Entre 1988 y 2015, la Lotería de la Florida entregó al sistema de educación pública de ese estado la suma de 31,000 millones de dólares. Y en los últimos años los aportes al sistema alcanzaron alrededor de 1,069 millones anuales. Convertidos a pesos dominicanos hablamos de una cantidad imposible de obtener (1,536,244,000,000.00) en una calculadora corriente. Para simplificarlo, por encima de mil millones al año, más de 70 mil millones de pesos, suma superior a la mitad del 4% del PIB que la Ley General de Educación le asignó al sistema educativo dominicano el año pasado.
En el país, con una economía mucho más pequeña, funcionan cuatro loterías, una del Estado y tres privadas. Los aportes al fisco de esos negocios no se conocen con exactitud a pesar de la tendencia casi enfermiza del dominicano al juego de azar. Para que se tenga una idea, en la geografía nacional adicionalmente operan decenas de miles de agencias de apuestas, la mayoría sin control regulatorio, sin que se sepa a ciencia cierta cuál es su utilidad pública, es decir, si iglesias, escuelas y hospitales se benefician de sus operaciones. Tampoco es conocido si los gastos de las familias de clase media y bajos ingresos en apuestas, generan fondos especiales que le sirvan al Estado para llenar las necesidades de esa misma gente, lo cual sería interesante saber dado el enorme pasivo social existente.

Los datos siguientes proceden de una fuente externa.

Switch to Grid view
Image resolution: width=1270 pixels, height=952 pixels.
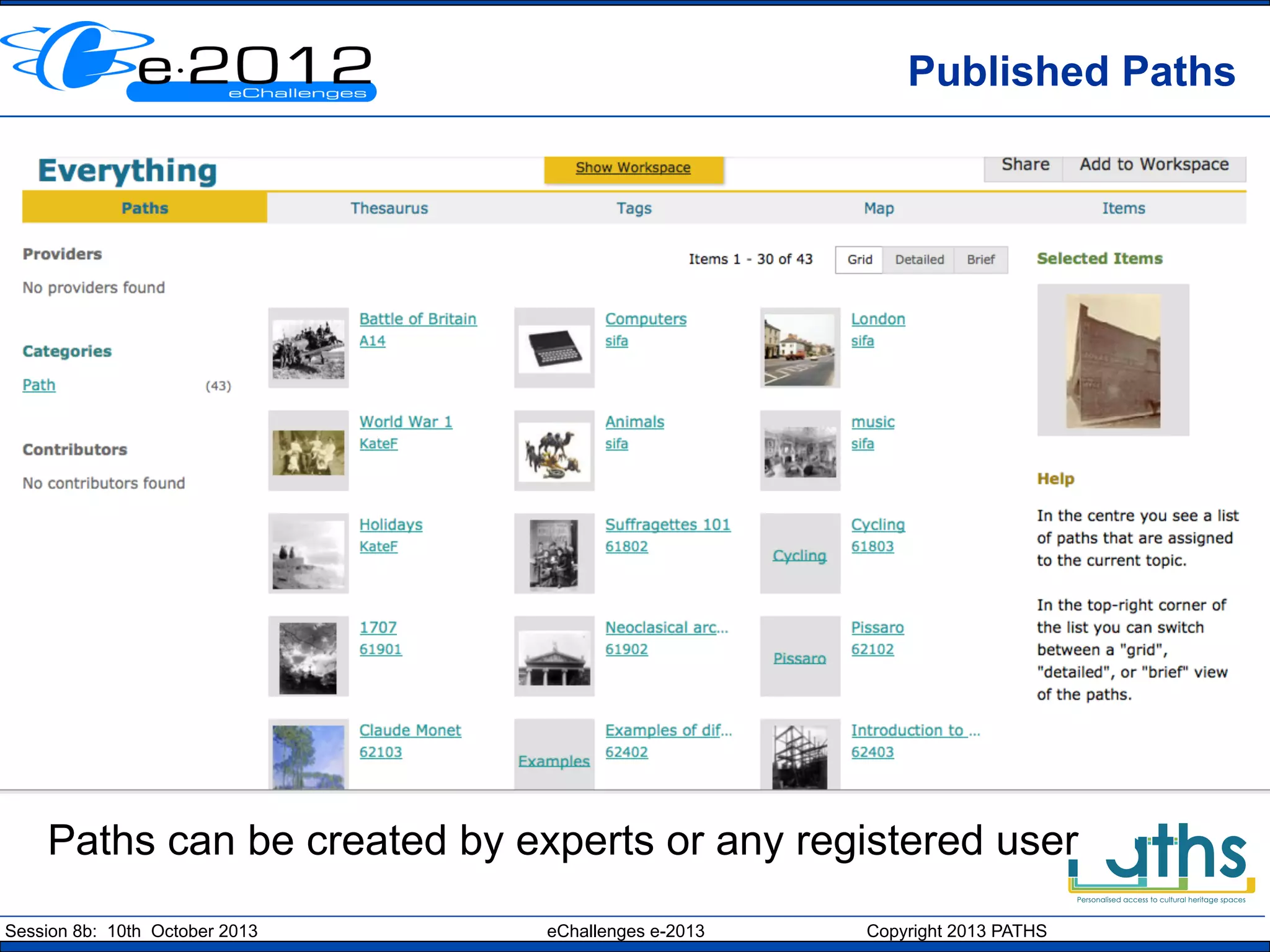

No pretendo con estos señalamientos que se impongan trabas al juego, porque es bien sabido que eso sólo conseguiría estimularlo clandestinamente. Pero sería saludable que la proliferación de las casas de apuestas, cuyo número se estima muchas veces superior al conjunto de planteles escolares e iglesias, le sirva al país de algo. Que por lo menos los impuestos a las ganancias, de las empresas y los jugadores, contribuyan a una causa noble como la educación. Y que los electores dejen de votar por los dueños de esos establecimientos.